Pleidooi voor Luthers theologie
Het fraai geïllustreerde boek ”Martin Luther, zijn leven, zijn werk” is een aanwinst voor de geschiedenis van kerk en theologie, een goede gids die ons doet beseffen dat Luthers theologie springlevend dient te blijven.
Met de uitgave van een overzichtswerk wil de redactie -met behulp van een groot aantal kundige medewerkers- de lutherse traditie levend houden binnen het geheel van de Protestantse Kerk in Nederland. De positie van de Evangelisch-Lutherse Kerk binnen de PKN is een bijzondere. Ze heeft, wat anderen niet ten deel viel, in zekere zin een eigen structuur mogen behouden. De redactie pleit ervoor dat binnen de nu nieuw gegroeide situatie de erfenis van Luther vitaal zal blijven. „Hoe meer wij uit de bronnen van de reformatie putten, des te beter het moet gelukken.”
Het is een zinvolle doelstelling om het onderzoek van een zeer essentieel deel van de kerkgeschiedenis van 500 jaar geleden vruchtbaar te willen maken voor het kerkelijke en theologische gebeuren van onze eigen tijd. De gedachte daaraan is op zichzelf bijzonder boeiend. Wat de Reformatie van de zestiende eeuw bedoelde is blijkbaar naar de opvatting van de redactie van actuele en blijvende betekenis. Terecht.

§ §

Opdrachten
1) Beantwoord deze vragen over de tekst over Luthers theologie, elk op een eigen regel:
(a) Hoe heet het boek dat besproken wordt?
(b) Welke kerk heeft binnen de PKN in zekere zin een eigen structuur mogen behouden?
(c) Hoeveel jaar geleden speelde het deel van de kerkgeschiedenis zich af dat de tekst noemt?
2) Klopt elke bewering met de tekst over Luthers theologie? Zeg ja of nee en citeer de woorden uit de tekst die de doorslag geven.
(a) Het boek heeft geen illustraties.
(b) De redactie kreeg hulp van veel medewerkers.
(c) Volgens de redactie heeft de bedoeling van de Reformatie alleen betekenis voor het verleden.
3) Schrijf de tekst over Luthers theologie verder, vanaf de plek waar hij ophoudt.

Aangeleverde gegevens
§ §

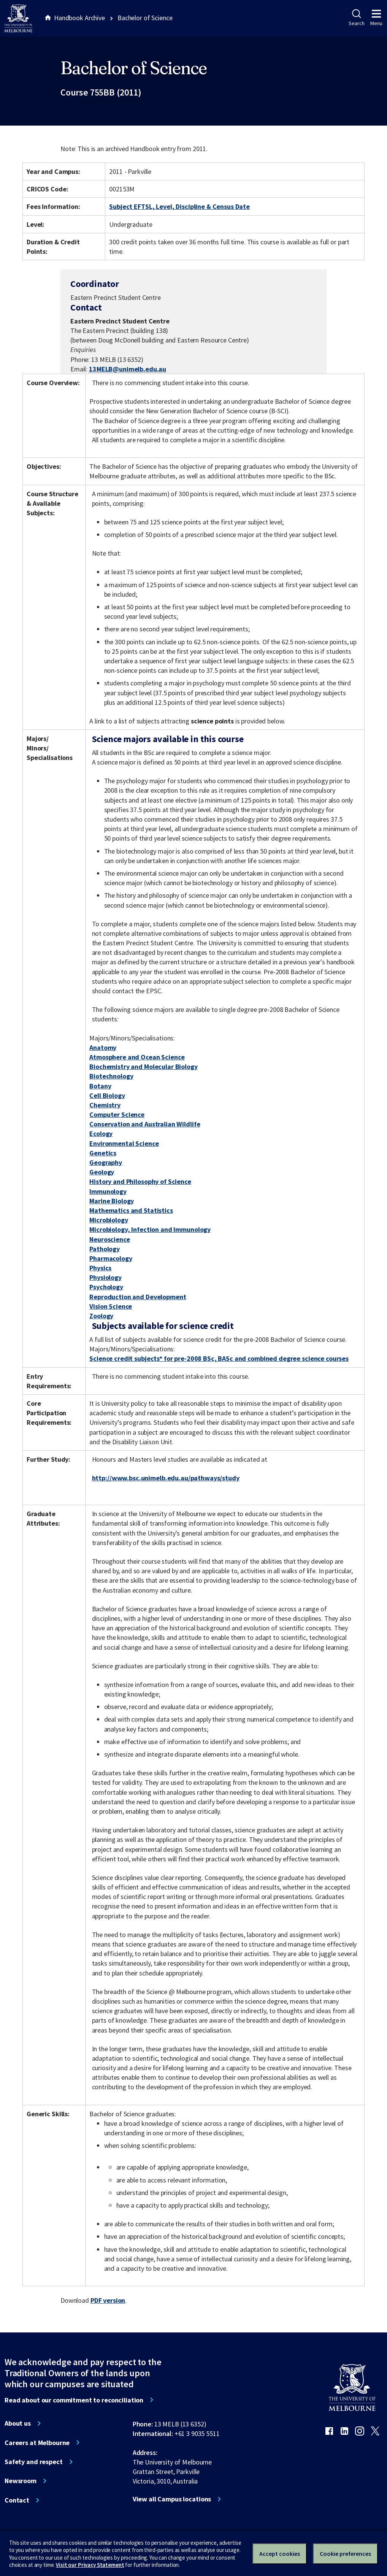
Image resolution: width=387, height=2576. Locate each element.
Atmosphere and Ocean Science (136, 1057)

§ §

Antwoorden per opdracht
1)
(a) Martin Luther, zijn leven, zijn werk
(b) De Evangelisch-Lutherse Kerk
(c) 500 jaar geleden

2)
(a) Nee: "Het fraai geïllustreerde boek"
(b) Ja: "met behulp van een groot aantal kundige medewerkers"
(c) Nee: "van actuele en blijvende betekenis"

3)
Illustraties
Dit boek over Maarten Luther, zijn leven en zijn werk bevat inderdaad het materiaal dat voor een groot deel gevormd wordt uit de substantiële kern van een evangelie dat in de heilige Schrift tot ons komt. De betekenis daarvan in het licht te stellen is niet alleen dienstbaar aan een meer volledige integratie van de Evangelisch-Lutherse Kerk binnen de Protestantse Kerk in Nederland. Het boek zou van even grote waarde kunnen zijn voor de kerken van de gereformeerde gezindte.
Luthers boodschap raakt het centrum van het protestantse leven. Zij vertoont een katholiciteit waaraan de naar vernieuwing strevende kerken en gemeenschappen een sterke behoefte hebben. Bij alle veranderingen, links en rechts, treffen we hier een vaste grond, waaromheen wel wijzigingen of veranderingen kunnen plaatsvinden, maar die zelf onwrikbaar blijft staan. Zo kan men veilig stellen dat de redactie een dienst heeft bewezen aan het kerkelijke leven in Nederland, dat zich niet alleen beperkt tot de Protestantse Kerk in Nederland.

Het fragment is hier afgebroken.